Especially if trading would just move to Tor-like channels if this happens.

------
grey-area
If I had money in bitcoin I'd find this movement terrifying. It is not
correlated with broader economic movements or the inflation rate of USD, and
has all the classic hallmarks of a bubble, including true believers telling
everyone it is different this time, increasingly wild oscillations, and
exponential growth.

I find bitcoin really interesting, love the idea of a cryptocurrency, and also
find the idea of a deflationary currency interesting. I've no argument with
that side of it. Obviously there are issues with things like exchanges which
seem to be almost entirely run by amateurs who think that a VPS or leased
server is secure enough for financial transactions, but those problems could
go away in time, they are not inherent to the currency, though they're another
reason to be cautious at present.

However there are a few issues with the use of the currency which can't easily
be fixed. What I find more troubling is the commitment to anonymity and lack
of accountability from the creators - it is designed to allow anonymous
transactions, and the users seem to be resistant to regulation. Those two
things mean people can engage in bitcoin theft, fraud, laundering, cornering
the market, setting up bogus or insecure exchanges/banks, with impunity and
anonymity. Without proper regulation, insurance, compensation, which means
identification of users and verification of transactions and everything that
goes with that, I can't see bitcoin spreading beyond enthusiasts.

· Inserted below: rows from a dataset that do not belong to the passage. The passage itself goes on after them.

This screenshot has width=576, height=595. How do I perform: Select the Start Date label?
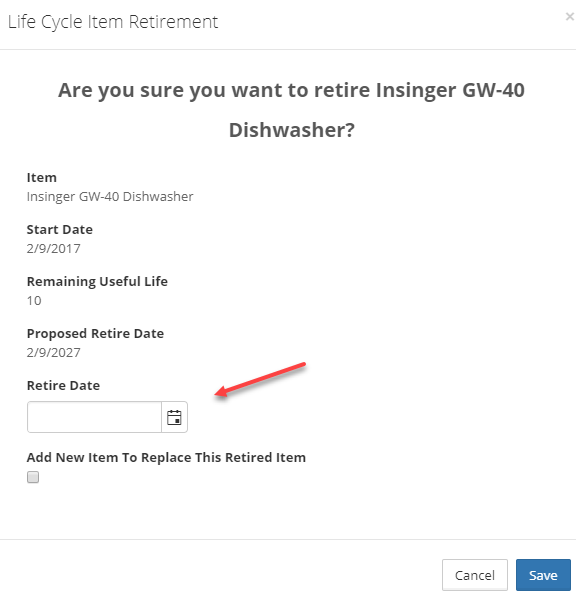coord(60,230)
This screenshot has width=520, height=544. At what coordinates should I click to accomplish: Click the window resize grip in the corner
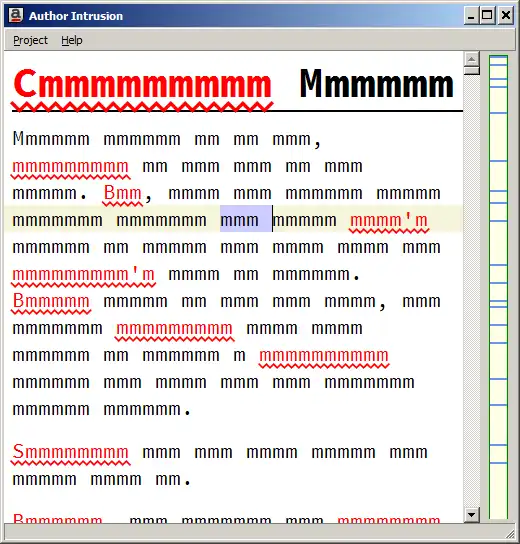pyautogui.click(x=510, y=533)
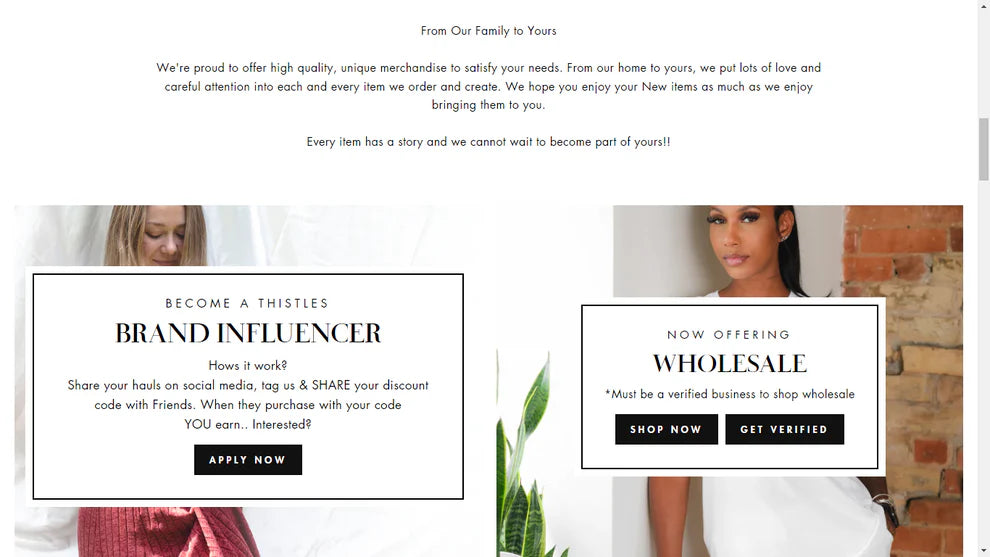Click the "NOW OFFERING" subtitle
This screenshot has height=557, width=990.
[x=729, y=335]
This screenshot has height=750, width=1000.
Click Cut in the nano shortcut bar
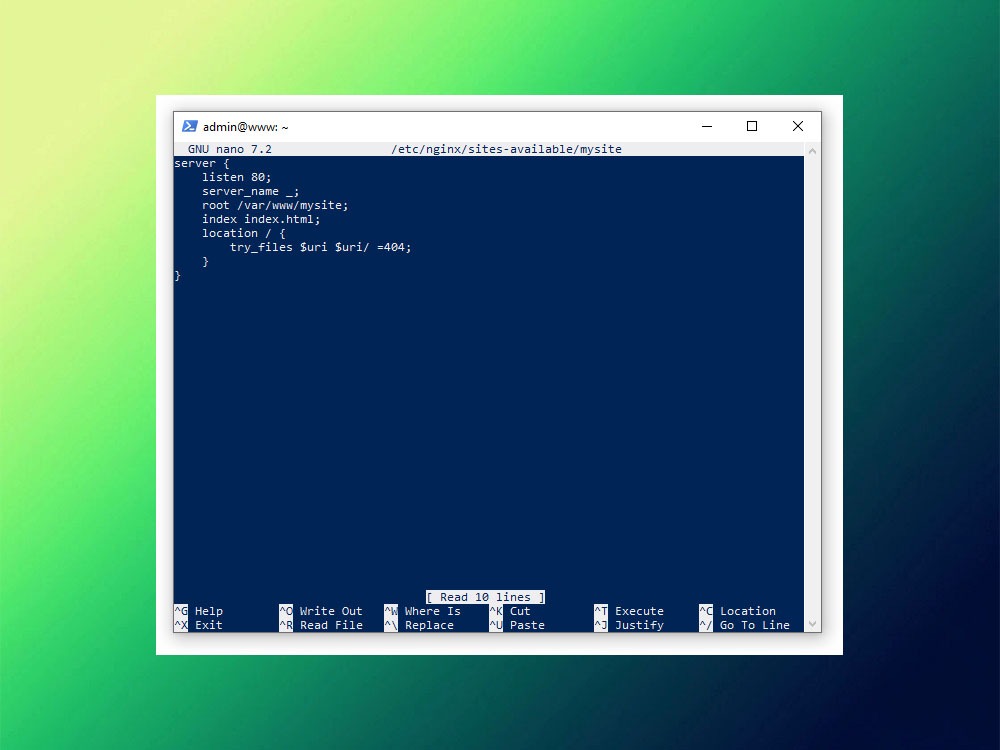pos(518,611)
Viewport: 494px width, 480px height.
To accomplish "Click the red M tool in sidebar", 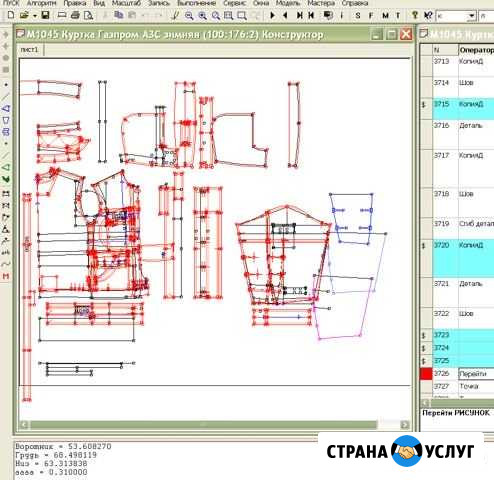I will (x=6, y=276).
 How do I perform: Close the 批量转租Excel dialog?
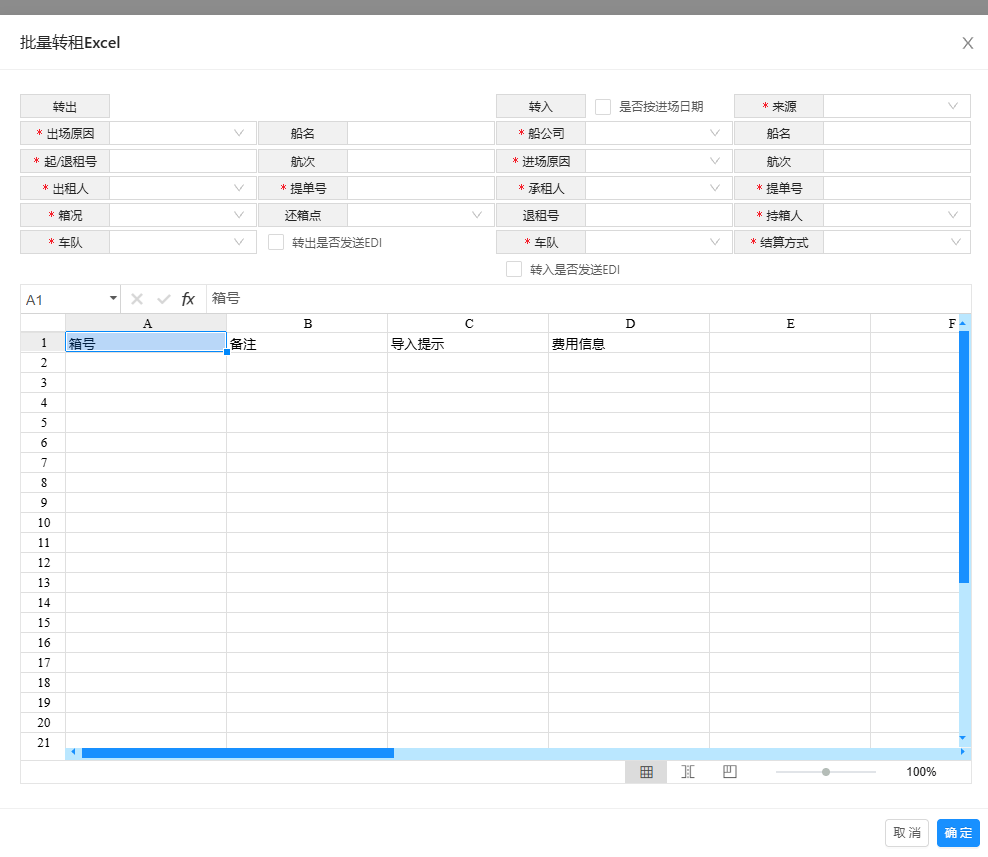pyautogui.click(x=967, y=43)
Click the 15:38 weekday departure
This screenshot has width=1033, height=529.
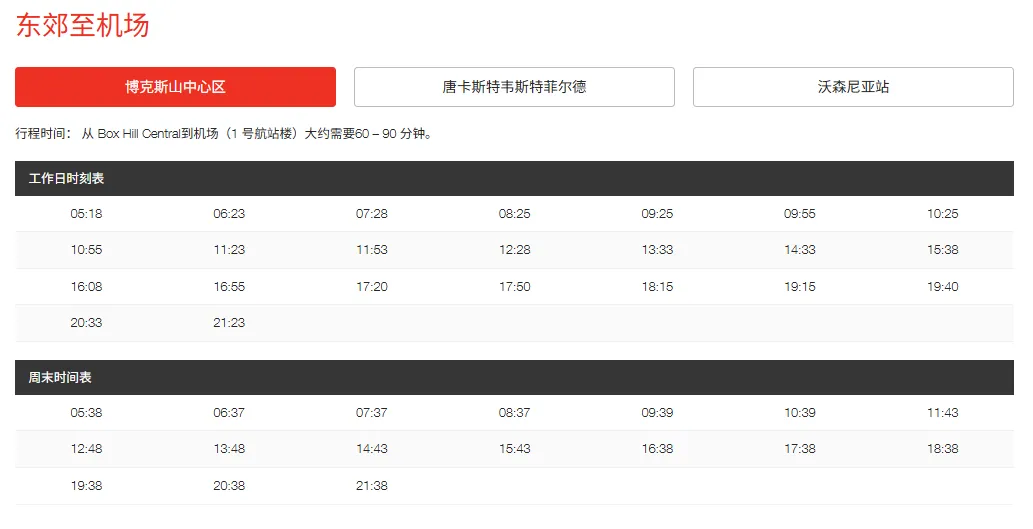[x=943, y=250]
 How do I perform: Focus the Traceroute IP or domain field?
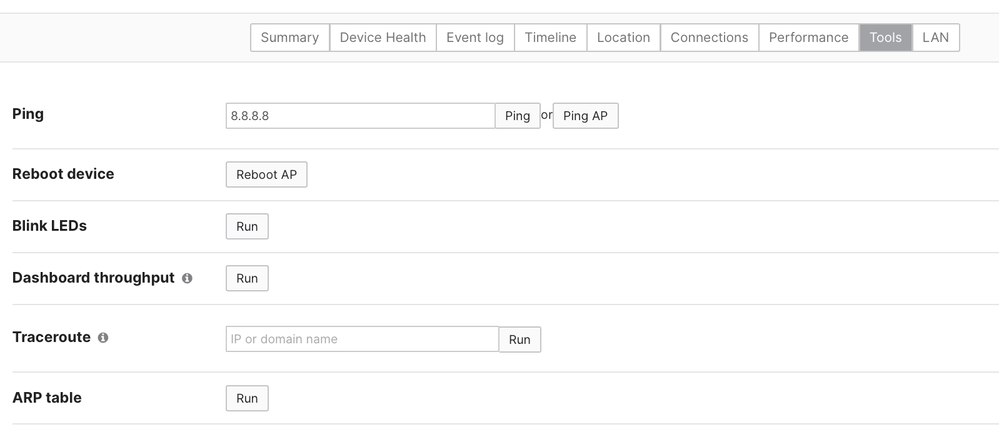coord(362,339)
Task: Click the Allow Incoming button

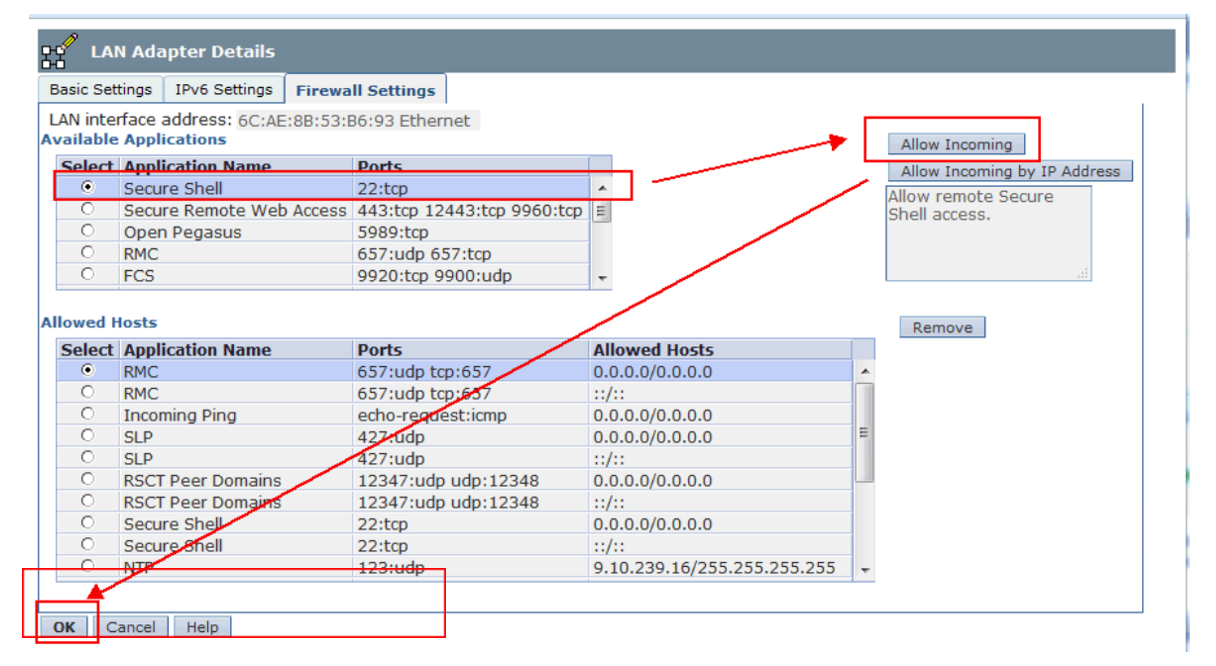Action: click(957, 145)
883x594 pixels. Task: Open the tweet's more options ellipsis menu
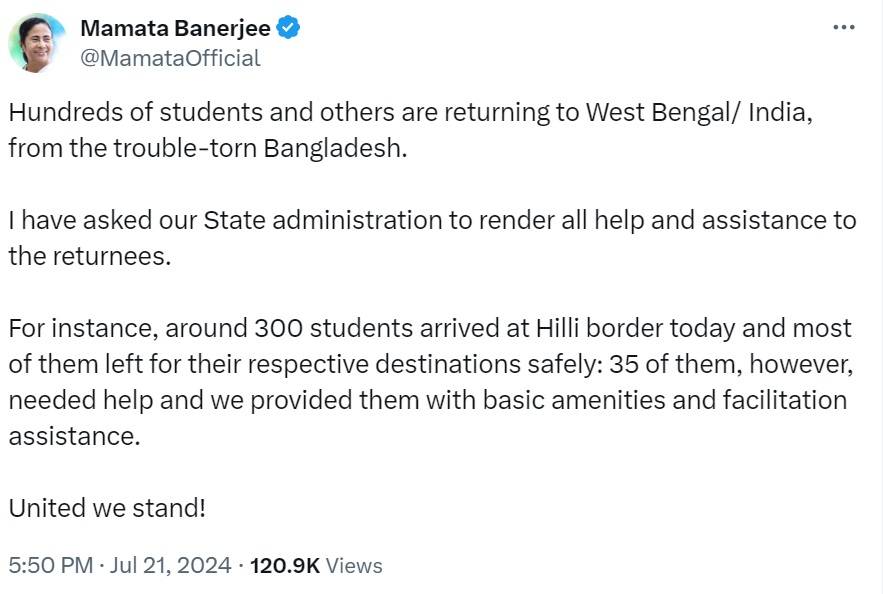click(844, 27)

I wouldn't use it for anything important because of the lack of regulation and
controls, but do think it represents something of the future of currencies,
after our latest experiment in hyper-inflationary fiat runs its course (see
Fiat Money Inflation in France for a previous experiment). It'll be
interesting to see if other cryptocurrencies are born which take a different
direction and attempt to build in accountability and responsibility to secure
transactions and allow them to be policed effectively by tying them to real
world identity. Anyone know of any?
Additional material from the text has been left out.